NC: Right, yeah. Very quickly...I strongly agree with you Sheila, that the House of Lords is an acronym and needs to be reformed completely, but I'm afraid you'll have to talk to Ed Milliband and David Cameron about why on earth they didn't let you have a say in who goes to the House of Lords. On the English Parliament, I tell you what I don't think we need, 'cause actually funnily enough, Sheila, it goes back to your point about regional quangos. We don't need just to create another talking shop for politicians, another institution, another English Parliament, to solve this issue. I think the absolute heart of this is forcing Whitehall and Westminster to let go, to stop this busybody, patronising attitude where everything in England, everything that moves, is decided by people in Whitehall and Westminster. I don't know live in Potter's Bar, Sheila...I think whether it's in Potter's Bar, or Peterborough, whether it's in...I don't know.

NF: Pontefract!

NC: Pontefract or wherever...

NF: Or Powys.

NC: Or Powys! I think every part of the country needs to have greater freedoms, more autonomy. And that, I think, is a better way of proceeding rather than creating a new talking shop for politicians.

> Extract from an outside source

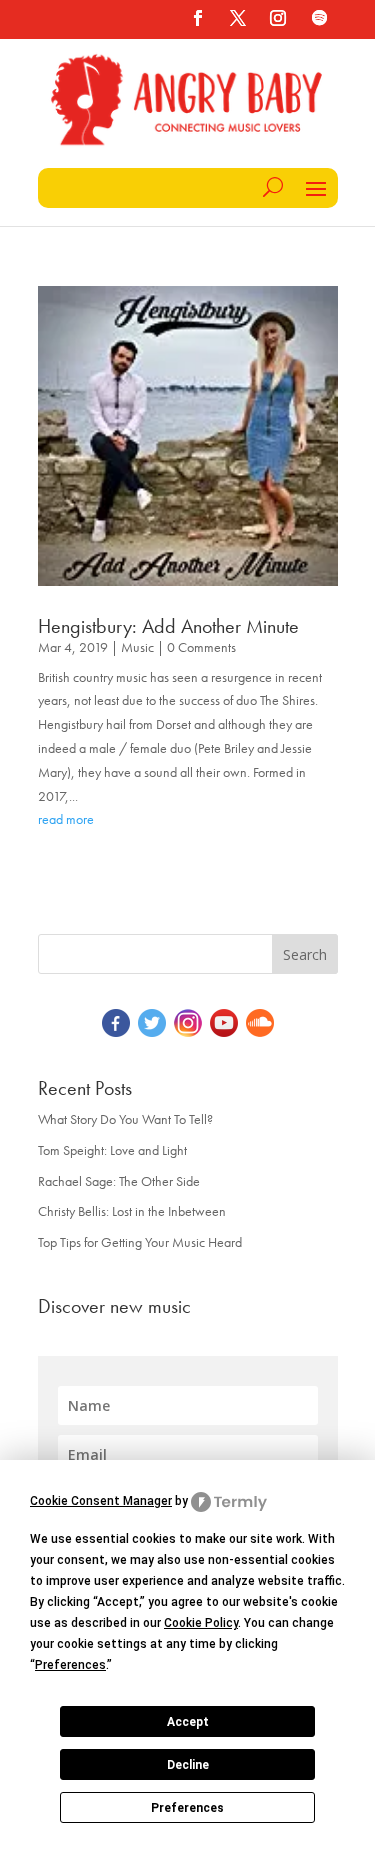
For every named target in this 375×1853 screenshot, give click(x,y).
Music (137, 647)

NF: Now, Deputy Prime Minister, while you might be concerned about tomorrow's vote, I would imagine you would welcome the news that's just dropped...the number of unemployed is down by 146,000 between May and July...are these figures correct, is it 2.02 million, a further drop of 146,000...that news has reached us in the last two or three minutes. Policies...

NC: I am absolutely delighted. You know, we are now a country where we are seeing more women going into work at a higher rate than almost any other country in the developed world. I am particularly pleased that the latest figures have just come out now, a few minutes ago, to show that youth unemployment has dropped, by the biggest drop in many, many, many years. And that's something I've been particularly working on. So look, there's a long way to go to make sure this recovery is fully felt. There are lots of people working very, very hard, who wish they were earning more. I get...that's why I've been at the forefront of giving people money back, by taking people on low pay out of paying income tax. But the fact that we have so many people in work, and so many young people in particular, finally having opportunities to get their feet on the first rung of the jobs ladder, I think is really good news.

NF: As ever, thank you for your time. Look forward to Call Clegg moving back to its regular berth on a Thursday. Call Clegg with Deputy Prime Minister, Nick Clegg. Thank you Mr Clegg. News is next on LBC.